* **Task item**: Your answer should be an exact copy of all the entries, free of pictures.

[Extracted records]
-*-*-
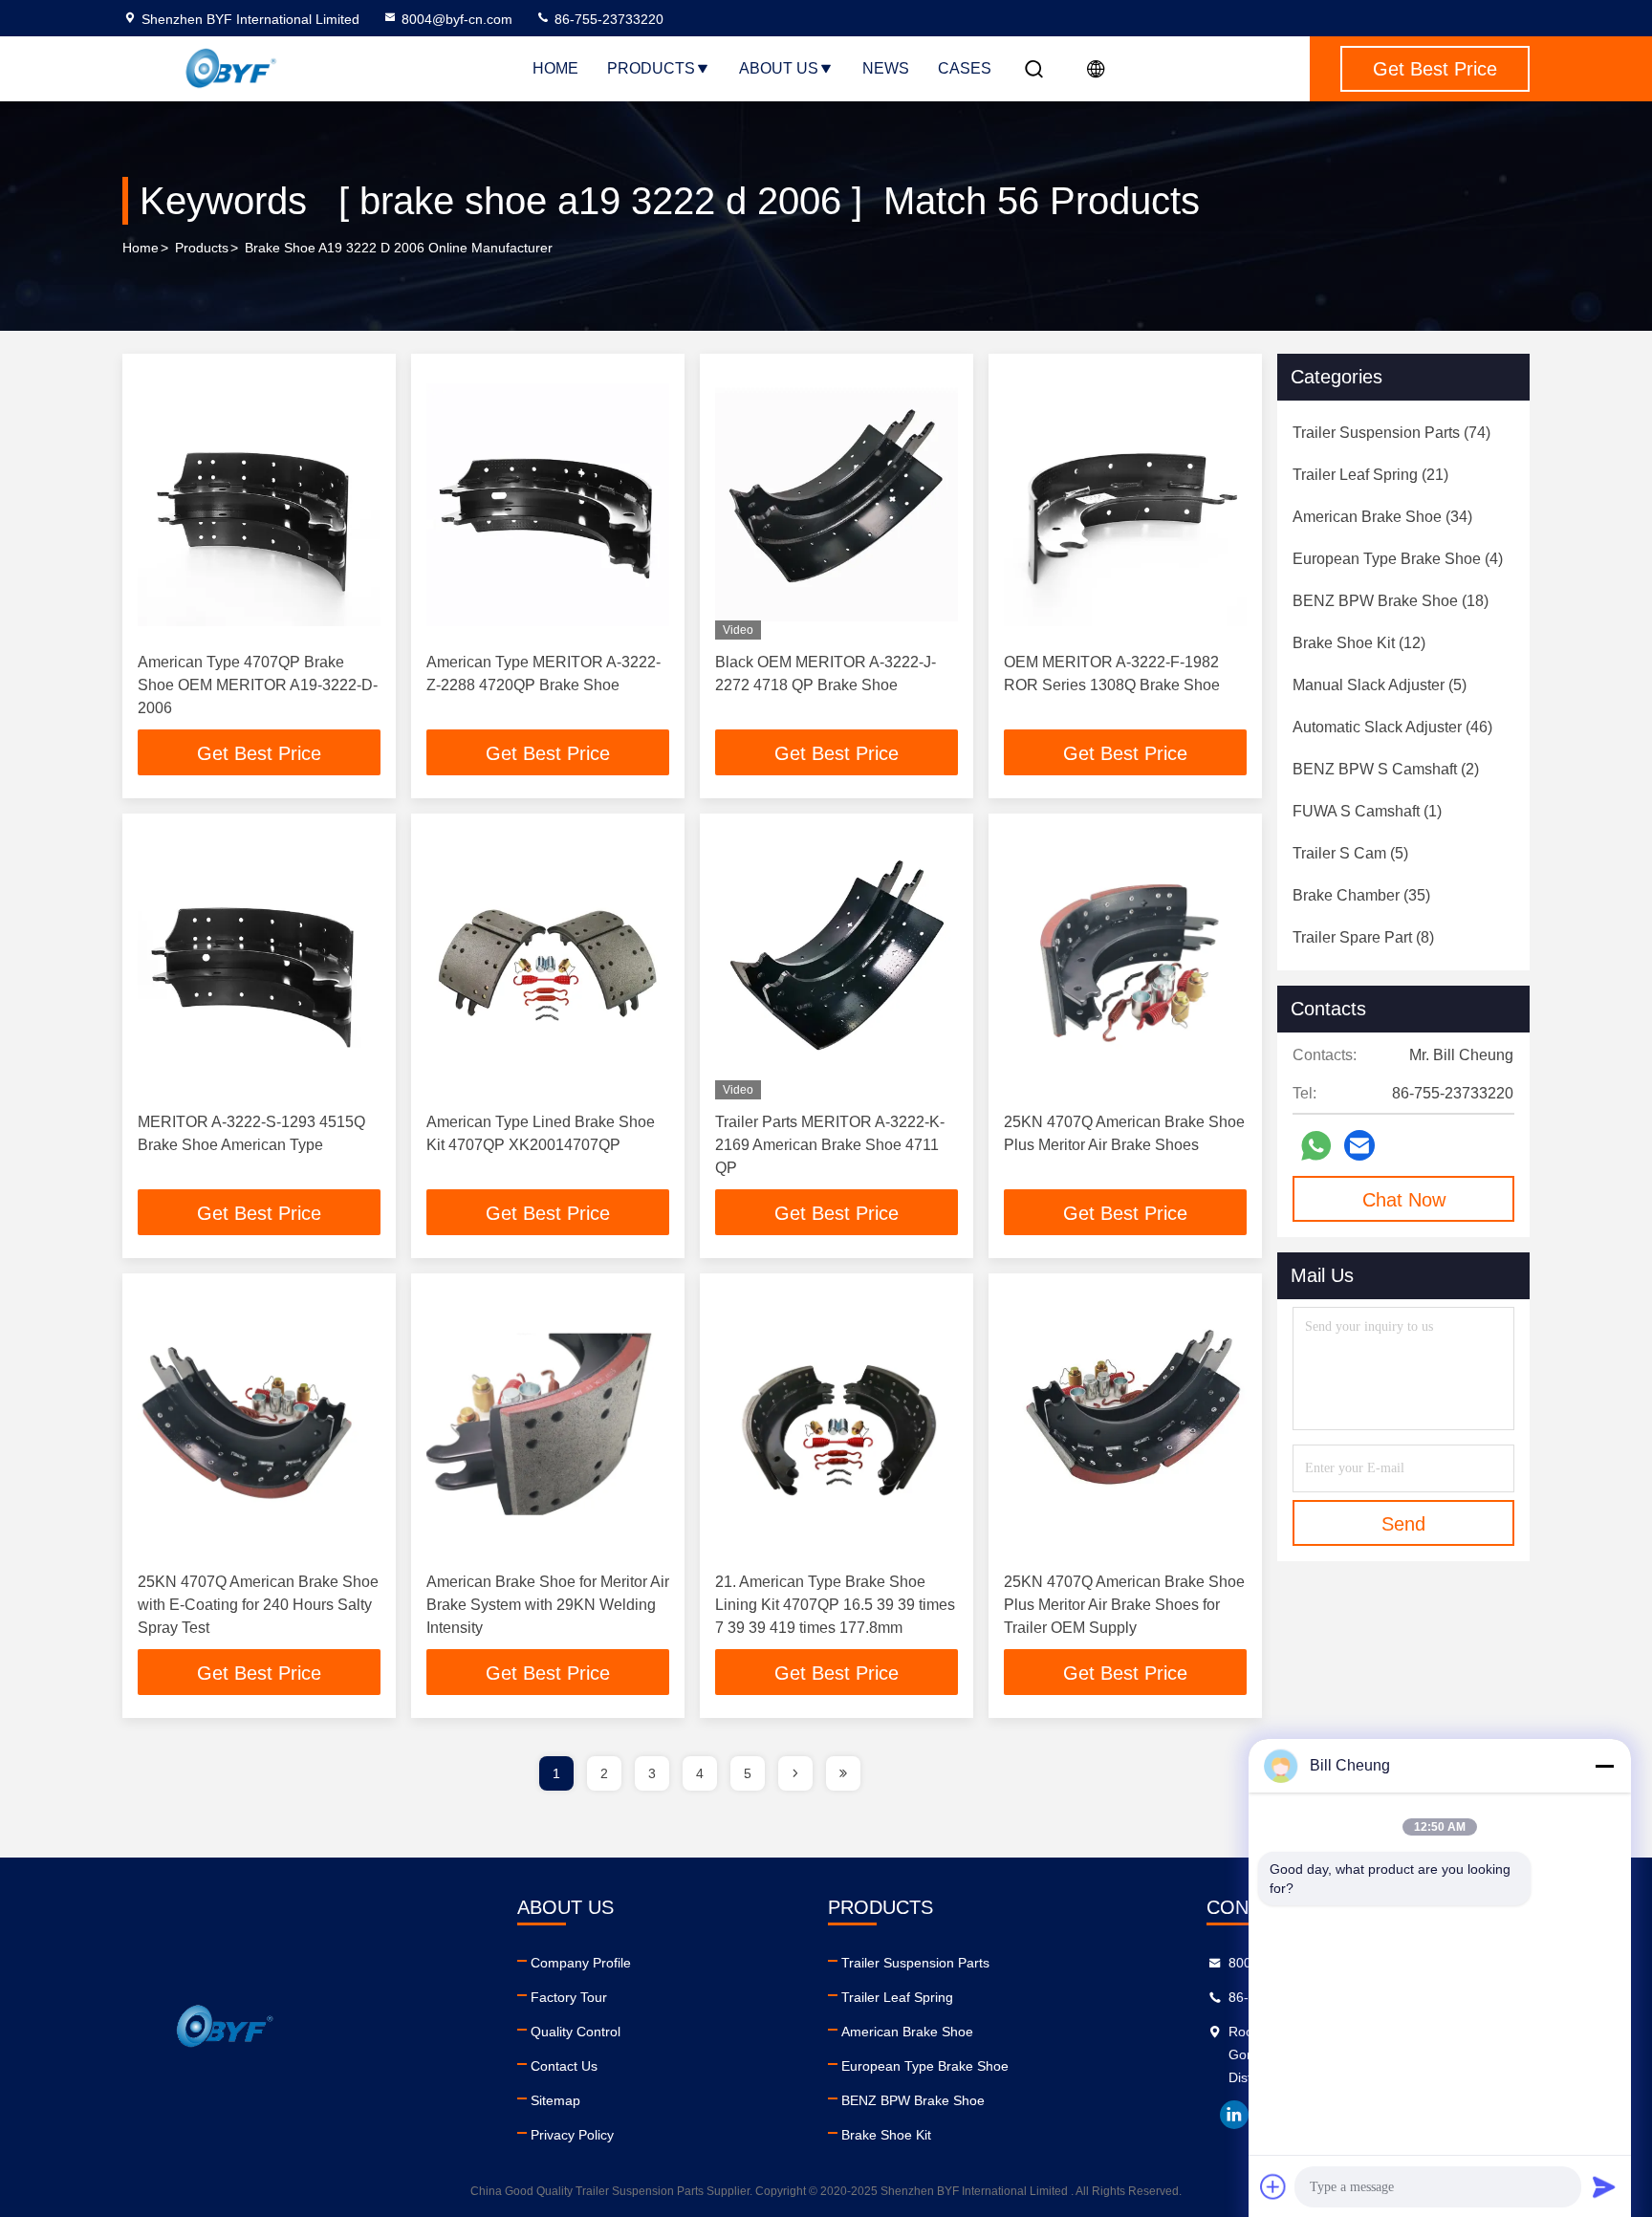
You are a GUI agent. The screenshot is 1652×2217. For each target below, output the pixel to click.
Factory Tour (569, 1997)
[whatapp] (1316, 1145)
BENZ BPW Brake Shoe (913, 2100)
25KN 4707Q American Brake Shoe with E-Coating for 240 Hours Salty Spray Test (258, 1605)
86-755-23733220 (607, 19)
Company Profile (581, 1962)
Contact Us (564, 2066)
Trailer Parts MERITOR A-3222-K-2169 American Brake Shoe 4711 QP (830, 1145)
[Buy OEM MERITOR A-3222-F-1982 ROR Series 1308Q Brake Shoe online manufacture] (1125, 504)
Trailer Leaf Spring (897, 1997)
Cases (964, 68)
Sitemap (555, 2100)
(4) (1398, 559)
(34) (1382, 517)
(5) (1380, 685)
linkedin (1234, 2114)
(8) (1363, 937)
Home (555, 68)
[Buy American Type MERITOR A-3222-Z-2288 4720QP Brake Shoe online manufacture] (547, 504)
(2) (1386, 769)
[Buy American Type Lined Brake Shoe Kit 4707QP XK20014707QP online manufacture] (547, 964)
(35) (1361, 895)
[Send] (1604, 2186)
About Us (778, 68)
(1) (1367, 811)
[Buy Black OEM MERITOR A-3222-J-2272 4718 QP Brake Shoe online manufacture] (836, 504)
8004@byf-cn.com (457, 19)
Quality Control (575, 2031)
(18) (1391, 601)
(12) (1359, 643)
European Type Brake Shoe (925, 2066)
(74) (1391, 432)
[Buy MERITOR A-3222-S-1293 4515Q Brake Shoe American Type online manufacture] (259, 964)
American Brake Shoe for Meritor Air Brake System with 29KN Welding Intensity (547, 1605)
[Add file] (1273, 2186)
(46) (1392, 727)
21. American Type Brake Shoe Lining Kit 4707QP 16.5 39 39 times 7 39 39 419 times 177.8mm (835, 1605)
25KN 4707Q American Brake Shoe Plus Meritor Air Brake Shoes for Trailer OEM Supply (1124, 1605)
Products (651, 68)
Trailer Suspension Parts (915, 1962)
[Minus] (1604, 1765)
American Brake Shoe (907, 2031)
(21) (1370, 475)
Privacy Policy (572, 2134)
-*-*-
* **Answer to this task**:
You are a GUI agent. The screenshot is 1652×2217. For each target below, output the pixel to click.
Factory Tour (569, 1997)
[whatapp] (1316, 1145)
BENZ BPW Brake Shoe (913, 2100)
25KN 4707Q American Brake Shoe with E-Coating for 240 Hours Salty Spray Test (258, 1605)
86-755-23733220 (607, 19)
Company Profile (581, 1962)
Contact Us (564, 2066)
Trailer Parts MERITOR A-3222-K-2169 American Brake Shoe 4711 QP (830, 1145)
[Buy OEM MERITOR A-3222-F-1982 ROR Series 1308Q Brake Shoe online manufacture] (1125, 504)
Trailer Leaf Spring (897, 1997)
Cases (964, 68)
Sitemap (555, 2100)
(4) (1398, 559)
(34) (1382, 517)
(5) (1380, 685)
linkedin (1234, 2114)
(8) (1363, 937)
Home (555, 68)
[Buy American Type MERITOR A-3222-Z-2288 4720QP Brake Shoe online manufacture] (547, 504)
(2) (1386, 769)
[Buy American Type Lined Brake Shoe Kit 4707QP XK20014707QP online manufacture] (547, 964)
(35) (1361, 895)
[Send] (1604, 2186)
About Us (778, 68)
(1) (1367, 811)
[Buy Black OEM MERITOR A-3222-J-2272 4718 QP Brake Shoe online manufacture] (836, 504)
8004@byf-cn.com (457, 19)
Quality Control (575, 2031)
(18) (1391, 601)
(12) (1359, 643)
European Type Brake Shoe (925, 2066)
(74) (1391, 432)
[Buy MERITOR A-3222-S-1293 4515Q Brake Shoe American Type online manufacture] (259, 964)
American Brake Shoe for Meritor Air Brake System with 29KN Welding Intensity (547, 1605)
[Add file] (1273, 2186)
(46) (1392, 727)
21. American Type Brake Shoe Lining Kit 4707QP 16.5 39 39 times 7 39 39 419 times 177.8mm (835, 1605)
25KN 4707Q American Brake Shoe Plus Meritor Air Brake Shoes for Trailer OEM Supply (1124, 1605)
Products (651, 68)
Trailer Suspension Parts (915, 1962)
[Minus] (1604, 1765)
American Brake Shoe (907, 2031)
(21) (1370, 475)
Privacy Policy (572, 2134)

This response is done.